L’Ippolito. Dio lo punisce per interposta persona, aspetto interessante. Punisce Ippolito perché non è dedito al culto di Afrodite e lo punisce come? Scatenando in Fedra un desiderio lacerante che la porterà poi alla morte. Anche quello è un mito interessante perché ci insegna come non ci si può sottrarre alla compromissione col mondo. In fondo, nella compromissione col mondo, nella calunnia di Fedra, c’è a mio avviso il tentativo di portare l’Ippolito con sé, di sporcarlo con sé, calunniandolo lo umanizza. Nessuno si può sottrarre ad Afrodite. Nessuno si può sottrarre alla compromissione, soprattutto dell’amore, che è la forza più grande.
L’Edipo Re a mio avviso è la tragedia per antonomasia. Questo lo diceva già Hegel. Da un punto di vista anche dell’antropologia mimetica che io seguo, soprattutto nella riformulazione di Giuseppe Fornari, che peraltro conosco personalmente e con il quale c’è un rapporto di stima reciproca, sicuramente Le Baccanti perché è proprio il racconto dell’origine della civiltà, dell’origine violenta della civilizzazione.
ti volevo chiedere quale debba essere l’approccio dell’attore al personaggio
Io parto da un presupposto che l’attore è doppio, è multiforme e soprattutto è un sacerdote che mi affascina profondamente e che officia un rito che a me è precluso. Io parlerei quasi di differenza ontologica tra attore e regista. In questo Peter Brook aveva ragione non si può prescindere dalla presenza dell’attore, è quello che è, il suo corpo comunica, la sua presenza arriva prima di lui, e quindi bisogna lavorare sull’attore, con l’attore, per quello che l’attore ti può dare, per quello che l’attore comunica prima del personaggio, e prima di qualsiasi lavoro sul personaggio. Un buon regista, secondo me, dovrebbe fare questo.

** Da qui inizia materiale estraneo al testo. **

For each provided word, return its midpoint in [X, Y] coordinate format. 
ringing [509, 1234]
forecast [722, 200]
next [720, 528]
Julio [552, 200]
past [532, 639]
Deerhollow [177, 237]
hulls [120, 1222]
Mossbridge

Credo anche che la scelta del cast sia, in questo era Visconti ad avere ragione, il 50% della riuscita di uno spettacolo, perché in fondo esiste un personaggio che corrisponde ad un attore. Credo nel portare il personaggio all’attore, però senza che questo significhi pigrizia, perché può anche sembrare un tentativo pigro di non affrontare l’ignoto. Il personaggio è l’ignoto, lo dobbiamo affrontare, però lo affrontiamo per come siamo noi.
Qual è la sfida maggiore per un direttore creativo?

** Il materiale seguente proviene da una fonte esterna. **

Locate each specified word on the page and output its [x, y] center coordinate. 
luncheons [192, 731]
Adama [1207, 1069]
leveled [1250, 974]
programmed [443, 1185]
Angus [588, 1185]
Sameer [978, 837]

Il festival lo co-dirigo insieme a Francesco Verdinelli, un musicista di grande livello, compositore, e diciamo ci siamo un po’ divisi tra virgolette la parte musicale e la parte teatrale. La sfida è quella organizzativa, quella di mettere su un team, e io sono fortunato perché ho dei compagni di viaggio bravissimi, degli assistenti meravigliosi, che fanno questo lavoro con amore. Questo è un lavoro che si può fare solo amandolo, non c’è altra possibilità di farlo, lo devi amare profondamente. Le sfide sono state quelle di puntare sulla cultura, cercare di non fare operazioni ambigue, questa è un’operazione puramente culturale, non c’è nulla di commerciale, non c’è un’economia, in realtà c’è un finanziamento e si cerca di fare cose belle dentro quel finanziamento, mettendo sempre davanti la qualità.

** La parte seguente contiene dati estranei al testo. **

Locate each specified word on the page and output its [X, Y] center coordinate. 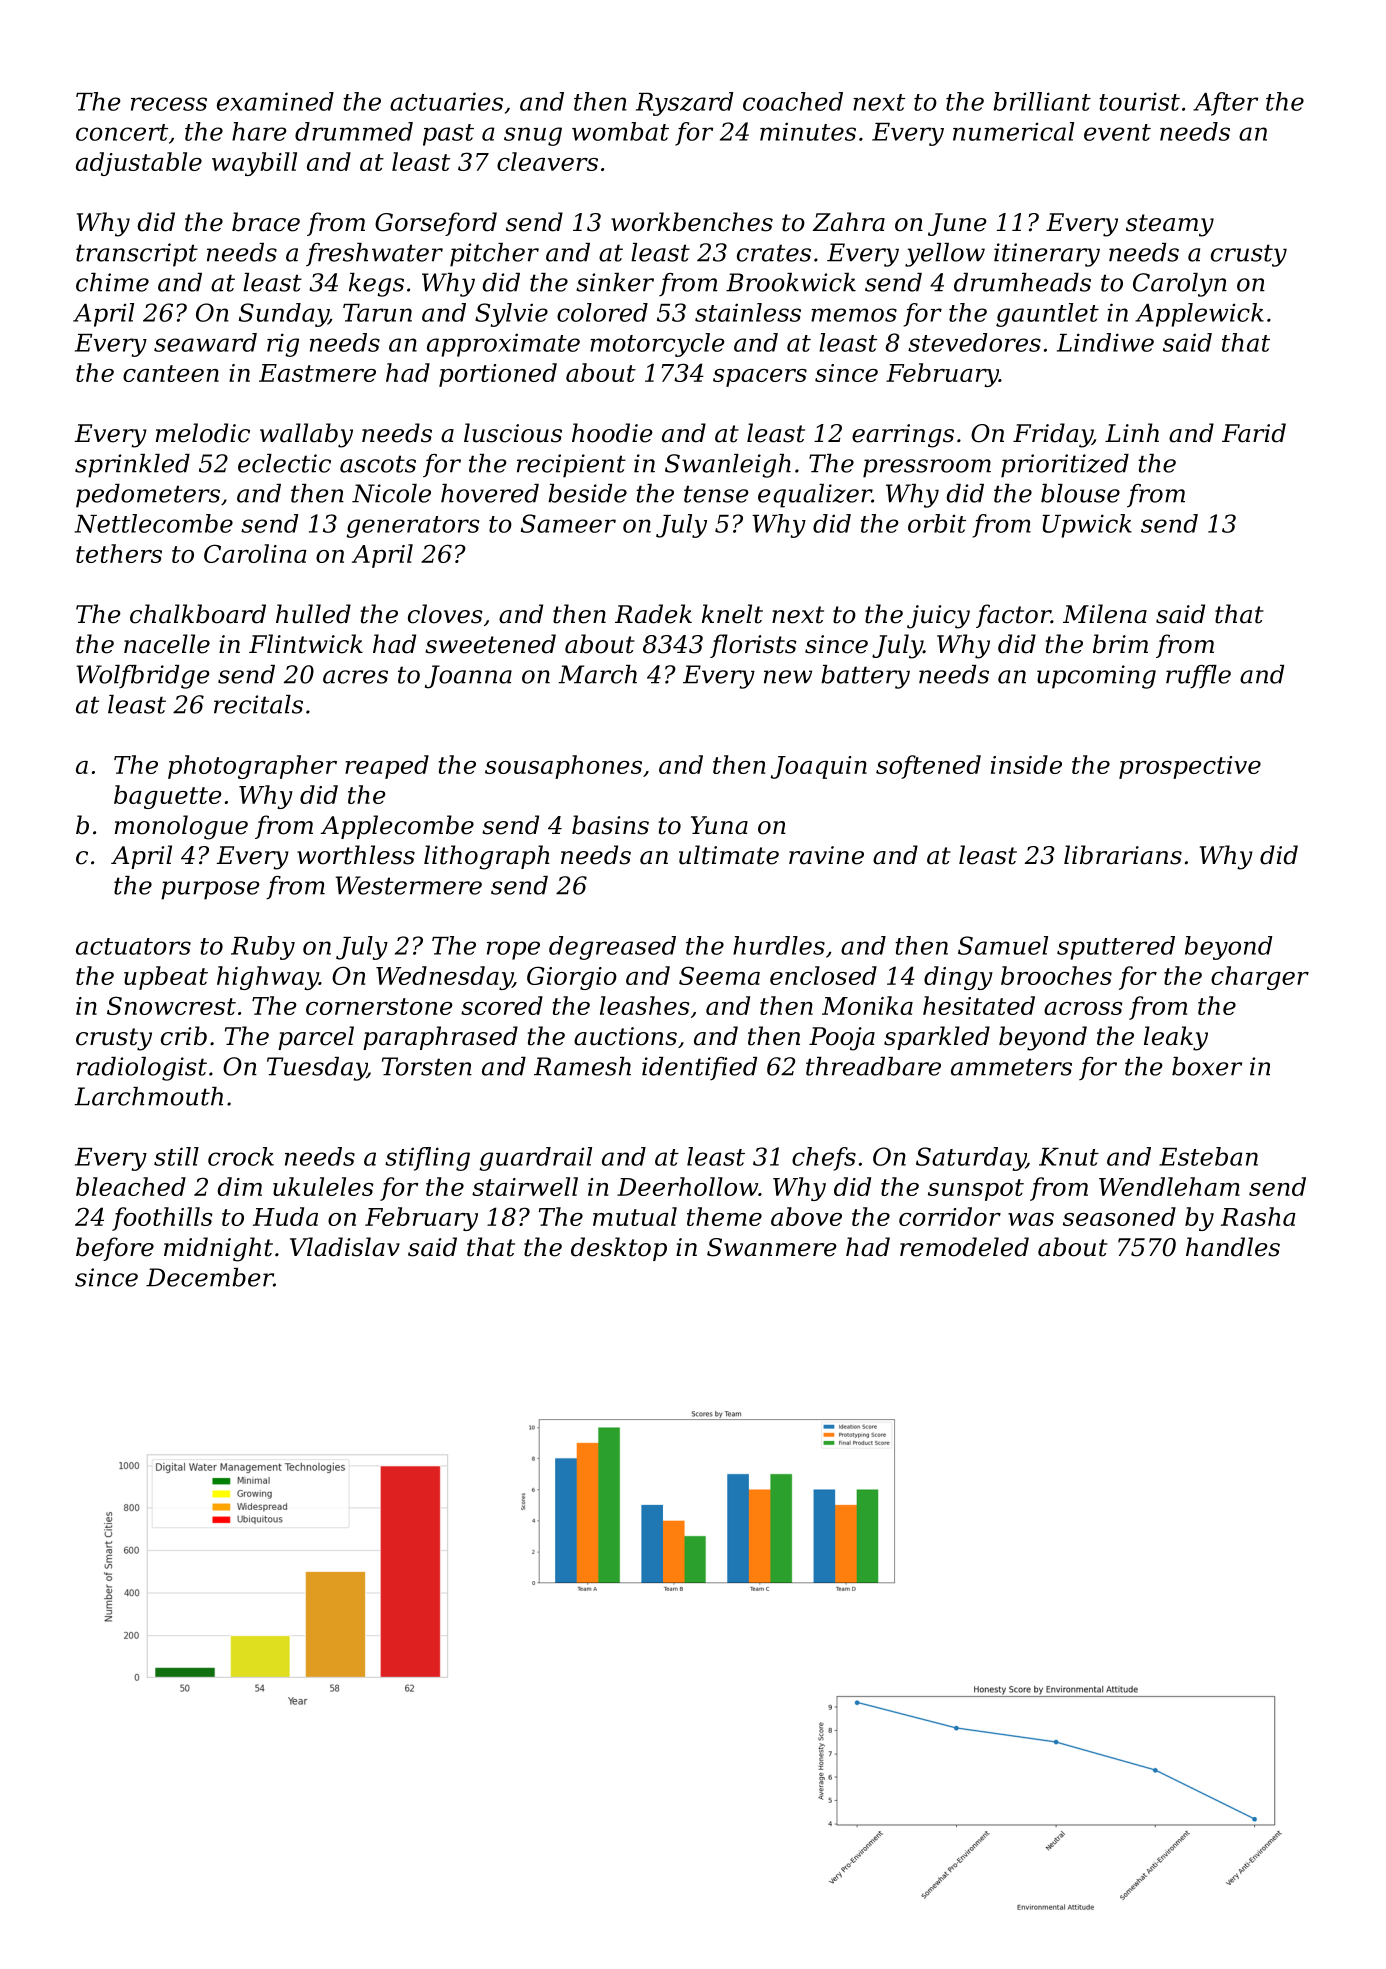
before [115, 1249]
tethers [119, 553]
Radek [653, 614]
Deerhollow [687, 1186]
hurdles [779, 945]
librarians [1123, 855]
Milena [1105, 614]
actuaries [446, 101]
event [1117, 132]
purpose [210, 890]
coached [793, 101]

La qualità per me è stata la sfida più grande, poi il rapporto con le istituzioni, che è sempre un po’ complicato, però devo ringraziare Roma Capitale perché ha creduto nel progetto, perché per la città si sta facendo tantissimo, per la riqualificazione dei parchi, della città nella sua complessità, per ripuntare sulla cultura e questo vuole essere un piccolo tassello, vogliamo farlo al meglio nel rispetto del compito che ci è stato affidato, orgogliosi e grati.